I am from India and looking for an opportunity in Canada.
I have done BE in E&C and I have total experience of 7 years in domain of computer networking.

Consultant advised me that there is not clarity about FSW program this year. They may not open quota at all and if they open it - not sure when and if relative category will be there or not.

She advised me to take another service that will cover preparing my resume as per standard there and market it to all recruiters, consultants, employers, etc.
So, if I can get offer letter, I can get work permit now and move there.

Can anyone please advise me how much it is possible to get job in Canada this way - when I am not in Canada and I don't have valid work permit.

I understand it depends on many factors like requirements, skillset, etc. but still rough idea will really help me to decide if should I register for it or not.

Really appreciate your help.

Thanks.


----------



## Jrge (Mar 22, 2011)

Hi,


jacks12 said:


> Hi guys,
> 
> I am from India and looking for an opportunity in Canada.
> I have done BE in E&C and I have total experience of 7 years in domain of computer networking.
> ...


Instead of paying someone money to do your resume, Google: Canadian Resume Format. You'll find things like: Travel and Work Abroad | Canadian Resume For participants through IEC | International Experience Canada.

Although it is a long shot and nobody can assure you will be chosen, at least you can try for free and at your pace.

Animo
(Cheers)


----------



## luvcanada (Nov 10, 2011)

It would be very difficult to get a job in Canada with your education and experience. For a company to hire you, the company would need to shoe that there is no Canadian available to do this job - this is very unlikely as there are so many people with similar credentials to yours. 

I agree with Jrge that you should try this on your own. It is only a matter of writing your resume and submitting the resume to recruiters and companies in Canada. You can find these on any job recruitment website. The consultant would basically be doing the same thing but for a cost.


----------



## Dinosaur (Mar 28, 2014)

I agree with Jrge and luvcanada. No need to pay for something that you can do yourself for free. You can find samples of Canadian resumes all over the place. Try monster.ca

As for the finding a job outside of Canada part, I've been trying for almost a year now and I'm applying for jobs that are supposedly high in demand and no luck so far.
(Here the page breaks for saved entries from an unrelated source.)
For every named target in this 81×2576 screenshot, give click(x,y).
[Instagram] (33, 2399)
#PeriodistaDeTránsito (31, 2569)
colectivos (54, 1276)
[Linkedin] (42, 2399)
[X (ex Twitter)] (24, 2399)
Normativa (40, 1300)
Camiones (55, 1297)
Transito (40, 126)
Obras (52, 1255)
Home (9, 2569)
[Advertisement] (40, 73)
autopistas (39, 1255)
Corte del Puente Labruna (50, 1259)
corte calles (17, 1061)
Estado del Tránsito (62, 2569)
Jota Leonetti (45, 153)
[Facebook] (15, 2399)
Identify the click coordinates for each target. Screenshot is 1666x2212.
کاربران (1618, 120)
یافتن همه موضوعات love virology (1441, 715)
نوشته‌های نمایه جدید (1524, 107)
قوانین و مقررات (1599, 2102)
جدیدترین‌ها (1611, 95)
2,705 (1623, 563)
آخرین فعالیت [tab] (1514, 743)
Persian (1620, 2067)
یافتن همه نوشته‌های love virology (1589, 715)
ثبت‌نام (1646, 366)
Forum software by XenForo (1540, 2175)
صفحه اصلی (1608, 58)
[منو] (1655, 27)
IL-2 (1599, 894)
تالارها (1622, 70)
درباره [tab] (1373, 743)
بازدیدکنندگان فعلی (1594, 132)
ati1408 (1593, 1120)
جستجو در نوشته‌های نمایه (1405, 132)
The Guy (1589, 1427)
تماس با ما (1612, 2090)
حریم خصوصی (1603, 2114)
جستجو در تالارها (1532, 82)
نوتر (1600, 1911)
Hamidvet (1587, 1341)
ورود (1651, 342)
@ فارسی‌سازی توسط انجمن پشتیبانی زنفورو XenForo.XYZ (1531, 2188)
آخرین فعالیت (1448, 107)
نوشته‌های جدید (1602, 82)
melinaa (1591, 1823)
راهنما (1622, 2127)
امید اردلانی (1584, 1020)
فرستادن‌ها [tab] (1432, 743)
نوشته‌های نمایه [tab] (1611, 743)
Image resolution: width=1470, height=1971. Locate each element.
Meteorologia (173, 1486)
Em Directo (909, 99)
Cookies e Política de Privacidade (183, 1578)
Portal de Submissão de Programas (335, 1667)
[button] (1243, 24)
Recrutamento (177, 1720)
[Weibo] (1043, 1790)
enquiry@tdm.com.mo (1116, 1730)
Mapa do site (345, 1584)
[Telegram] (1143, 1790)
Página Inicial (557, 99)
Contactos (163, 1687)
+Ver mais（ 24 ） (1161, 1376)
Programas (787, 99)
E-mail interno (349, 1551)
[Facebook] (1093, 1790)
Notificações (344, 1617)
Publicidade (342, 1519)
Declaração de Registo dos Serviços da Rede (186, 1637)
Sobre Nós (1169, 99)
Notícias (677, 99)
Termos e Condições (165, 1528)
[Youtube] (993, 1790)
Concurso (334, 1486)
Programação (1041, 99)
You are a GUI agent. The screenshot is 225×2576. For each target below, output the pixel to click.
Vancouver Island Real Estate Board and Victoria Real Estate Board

But if at first you don't succeed... I'm not trying to discourage you though, I'm just trying to tell you to prepare yourself mentally and most importantly don't give up.

I wish you good luck


----------



## GRETZKY427 (Jan 5, 2013)

Im from Australia with 4yrs IT experience, SDI Service Desk Analyst and CompTIA A+ certs.

I have applied for jobs both in Canada and the US, ive been told from Canadian recruiters that i have a zero chance of being picked up from outside of Canada unless i had a niche skill per say...as best to apply from within Canada.

Although when i applied for a job that was in San Francisco, the reply was more positive but due to not having a work permit for the US that could not proceed any further.

No harm in applying, nothing to lose as they say


----------



## jacks12 (Apr 2, 2014)

Thanks a lot to all of you for your reply.

Certainly, I will follow all advises given here and try to search for any opportunity myself after preparing my resume in proper format.

I know it's quite difficult, but no harm in keep trying and applying..!!!

thanks again.


----------